I pinned Andy Kaufman

Wrestling with the ghosts of the past.

FREE POPCORN AND MOVIES were a fringe benefit for ex-employees of the LA theater where I’d once been a minimum wage cashier. Waltzing in without a ticket one evening in 1980, I was asked, “Hey, did you know that Andy Kaufman is here tonight?”

I whipped my head around like a hick tourist on a bus.

Sure enough, there he was, wearing poly-blend slacks, a white button-down shirt, and a sports jacket, lurking and dashing between theaters. I knew the signs of a sneaker. I’d admired Andy Kaufman since he came into the public consciousness: SNL, Latka, wrestling . . . everything. And I was in a position of authority—kind of.

“Hey, there!” I called out in my most managerial tone. I introduced myself as an off-duty employee and claimed that he was busted for sneaking. He grinned. I told him that I’d wrestle him in exchange for letting him go. He agreed, but wanted to see the movie first, so we sat through Guyana: Cult of the Damned together.

Outside, I told him of my tomboyish childhood in Tennessee and of meeting famed trailer-trash wrestler Jackie Fargo in his Nashville mobile home. I knew I’d scored some points.

We drove in his nondescript boat of a car to the apartment I was borrowing. We talked about Pink Floyd, our parents, my history as a Jesus freak, and Andy’s fascination with the Gospel. He wanted to make a film about an evangelist, he said.

Then we pushed all the furniture to the walls to make some space.

And we wrestled. And wrestled. And wrestled.

He let me have a couple of pins, and I flung myself upon him with glee. We must’ve had some moment of intimacy, perhaps a kiss, because we were soon driving back to his house. I secretly hoped to gawd that it would look like a place where Andy Kaufman might live.

It did. It was a modest, spacious, sparsely furnished home up a hilly cove in the canyon area. Propped up against a table, waiting to be hung, was a huge painting of Andy as a fiery, white-haired evangelist clutching a bible. Ah, yes, the movie. Hmmm. I knew Andy from Taxi and SNL, but movies seemed too big for him. The painting certainly was.

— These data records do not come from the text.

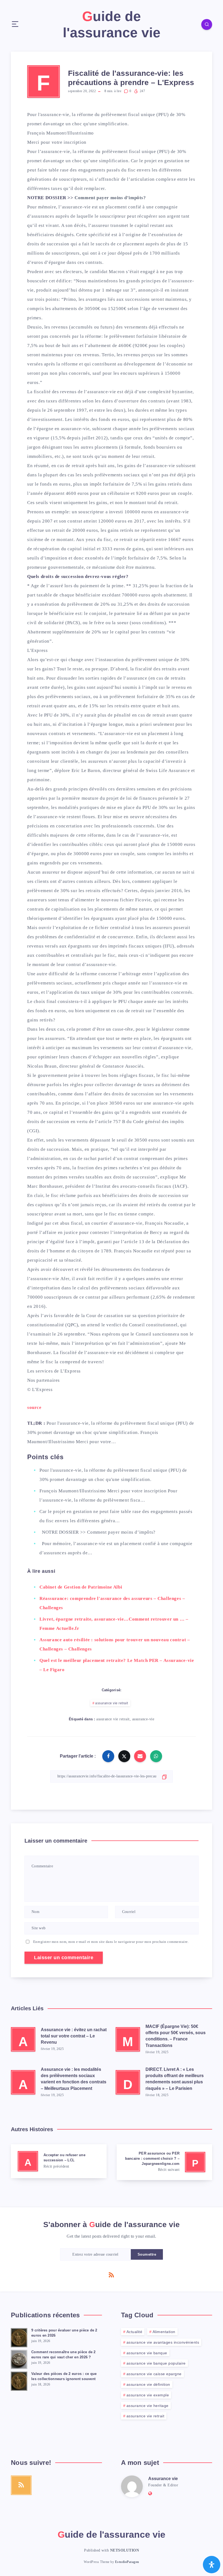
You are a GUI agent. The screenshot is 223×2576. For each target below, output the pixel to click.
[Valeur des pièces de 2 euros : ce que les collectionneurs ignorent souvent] (19, 2380)
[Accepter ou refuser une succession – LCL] (59, 2161)
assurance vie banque (146, 2353)
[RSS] (111, 2275)
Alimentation (164, 2332)
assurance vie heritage (147, 2405)
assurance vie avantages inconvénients (162, 2342)
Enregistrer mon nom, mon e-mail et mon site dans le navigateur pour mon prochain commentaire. (111, 1942)
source (34, 1407)
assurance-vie (55, 151)
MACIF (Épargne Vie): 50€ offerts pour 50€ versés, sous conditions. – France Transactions (175, 2036)
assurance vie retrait (111, 1703)
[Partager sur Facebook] (108, 1756)
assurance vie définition (148, 2384)
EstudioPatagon (127, 2562)
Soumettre (147, 2254)
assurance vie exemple (147, 2395)
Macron (117, 271)
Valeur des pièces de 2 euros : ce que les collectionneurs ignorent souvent (64, 2376)
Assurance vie (163, 2478)
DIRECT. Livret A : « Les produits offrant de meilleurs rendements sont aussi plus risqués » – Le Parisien (174, 2079)
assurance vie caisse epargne (154, 2374)
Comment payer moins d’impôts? (110, 197)
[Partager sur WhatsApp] (156, 1756)
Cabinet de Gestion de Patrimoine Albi (80, 1587)
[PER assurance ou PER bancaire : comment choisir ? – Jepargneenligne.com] (164, 2162)
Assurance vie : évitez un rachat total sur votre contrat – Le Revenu (74, 2035)
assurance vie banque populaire (156, 2363)
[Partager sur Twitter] (124, 1756)
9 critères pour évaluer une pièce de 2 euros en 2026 (64, 2332)
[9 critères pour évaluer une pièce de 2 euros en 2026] (19, 2337)
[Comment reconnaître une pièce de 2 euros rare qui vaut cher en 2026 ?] (19, 2358)
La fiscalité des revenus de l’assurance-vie (71, 391)
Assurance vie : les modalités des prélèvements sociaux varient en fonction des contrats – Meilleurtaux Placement (73, 2079)
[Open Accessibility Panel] (211, 2564)
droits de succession (160, 1195)
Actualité (134, 2332)
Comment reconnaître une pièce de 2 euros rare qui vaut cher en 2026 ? (63, 2354)
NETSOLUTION (124, 2550)
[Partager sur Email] (140, 1756)
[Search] (206, 24)
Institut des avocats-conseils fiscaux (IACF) (141, 1186)
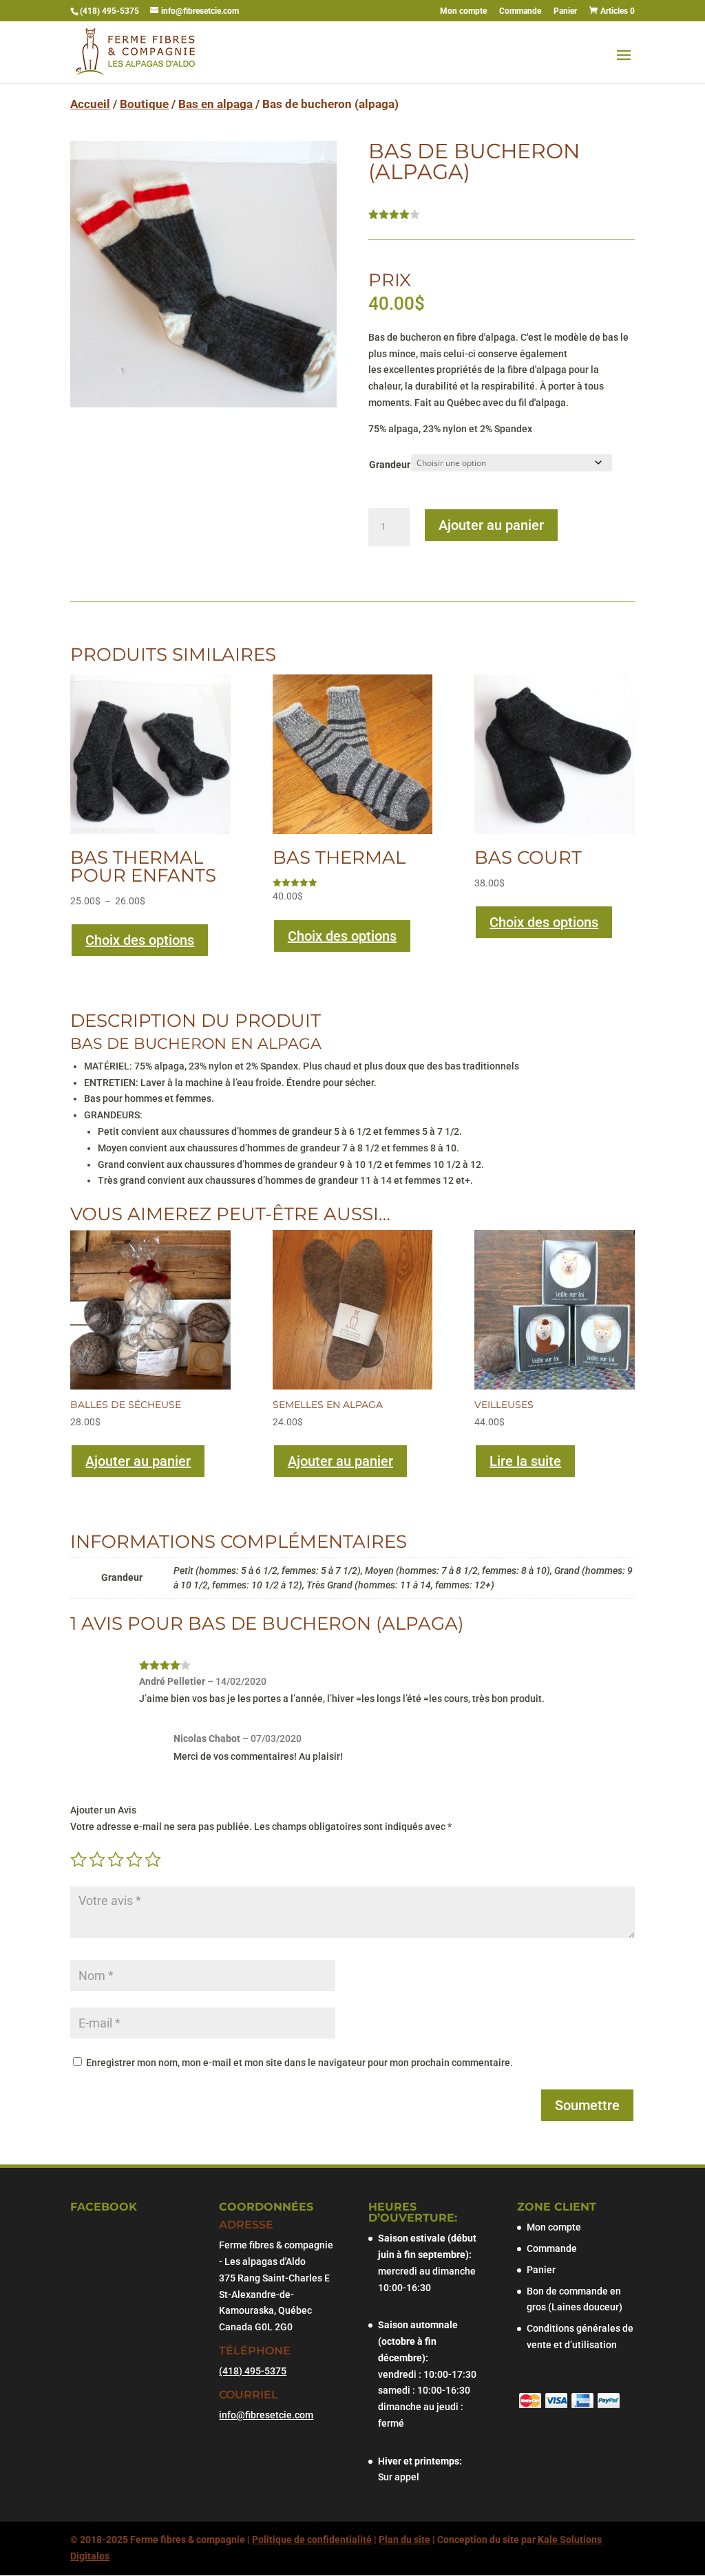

FAN MAIL AND TAXI SCRIPTS lay about the tables, plus a surprising number of hate letters. Since he’d begun wrestling women, Andy got a lot of threatening “fe-mail,” as we called it, from women who just couldn’t take a joke. Or performance art. Or a dead-serious, asexual, Jewish maniac. Any of those could apply. One critic had written Andy on a sanitary napkin—Kotex Super, I believe. (She had far too much to say to use a tampon.)

Meanwhile, Andy dressed for action and provided me with a wrestling “uniform” of 100 percent cotton white thermal long johns. A mat was produced from a storage space and rolled out onto the floor. Suddenly I felt like I had taken a number. Did he do this for all the girls? But I snapped out of it. I was about to wrestle Andy Kaufman, and no chaste, suburban inhibitions were going to spoil it.

I enjoyed falling and tumbling on the mat. Andy attempted to draw rage from my uterine core, but I didn’t buy into it—not like the hordes of ringside mamas, not like the nation of liberated women. I just laughed and choked on spit and growled like an alpha bitch.

He didn’t hurt me, but he didn’t hold back, either. We did scissors and pretzel holds, but lacked the space for atomic drops. I couldn’t believe my luck—finding a hero, possible genius, madman, lover, and wrasslin’ partner all in one night.

His famous conga drums stood silent by the back windows. Later, in a moment more sexy than anything between the sheets, Andy gave me a riveting Vegas conga performance in the nude. Furry chest puffed out in the schmaltzy grandeur of a bad nightclub stud, penis flaccid and swinging in time to the impromptu Elvis medley—it was the absolute best!

During our short time together, he was both a playful sweetheart and a mind fucker on the prowl. He provoked the same feelings I got as a fan, when Andy might or might not be messing with you. But I don’t think I ever woke up kissing Tony Clifton.